Picking the Right Time & Place

Choose the right time. Avoid holidays and special occasions like birthdays and anniversaries at all costs. Do you really want your ex remembering your insensitivity every time that day rolls around? No you don't. Statistics show that most students break up during summer break. For everyone else, Monday seems to be the most popular day of the week for breaking up.

Pick an appropriate place. The less public, the better. Don't do it in a place where the person on the receiving end isn't going to feel especially vulnerable. Avoid these break up locations at all costs: The office. At a wedding. In a car. At school. In a restaurant or nightclub.

Doing the Right Thing

Do it in person. If the relationship is relatively new, maybe you can get away with breaking up over the phone. Maybe. But come on, if you've been out on more than a handful of dates, isn't that kind of harsh? Do the right thing and end the relationship in person. Having one final talk together is a good way to bring closure to the relationship. As painful as it may be, a relationship-ending conversation might enable you to learn something about yourself and set the stage for something better in the future.
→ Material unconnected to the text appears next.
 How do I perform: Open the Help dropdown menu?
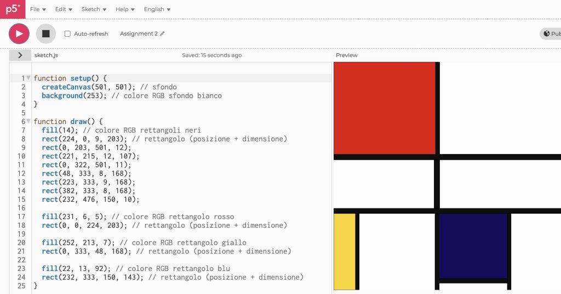[x=125, y=9]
Don't lie. You may try to be sparing their feelings, but it will blow up in your face when you're caught. You will be considered untrustworthy, and your reputation will falter. Your friends might back you up, but that doesn't mean the rest of the world will.

Keeping Things Civil

Keep your emotions in check. Don't seem too happy about the break up: you'll come off as mean-spirited. Just be kind, caring, and considerate.
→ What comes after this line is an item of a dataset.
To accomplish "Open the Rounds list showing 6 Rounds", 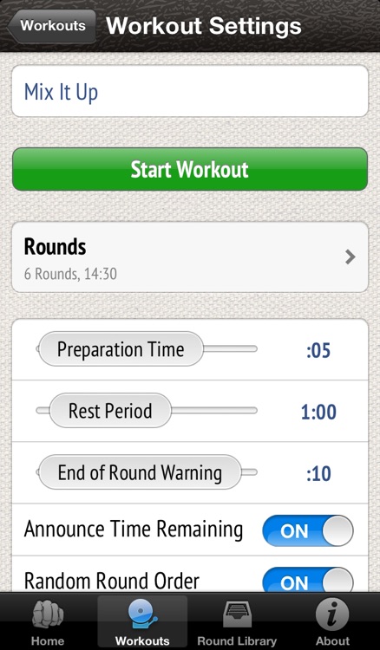I will click(190, 257).
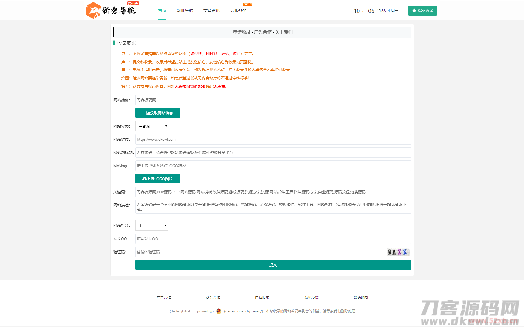Click the BAXK captcha image
The width and height of the screenshot is (524, 327).
click(x=398, y=252)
Don't react. Some people don't handle rejection well. Some people yell, scream, or cry. But it doesn't mean you should react to their meltdown. Remember, rejection is tough. You've already got the status of being the dumper. If their tantrum escalates, get out of there! Don't wait around for the messy aftermath. Only try to ignore when the conversation is yelling and screaming, try to be and remain civil in all other situations. Be honest and sensitive and try to listen to their emotions and act upon them. Pause before reacting to the situation. You can end up saying things you may regret. Be mindful of your self-talk and how you treat yourself at that moment. It is through pausing and becoming aware that you can choose how you want to navigate those moments of pain and what is going to be the best way forward.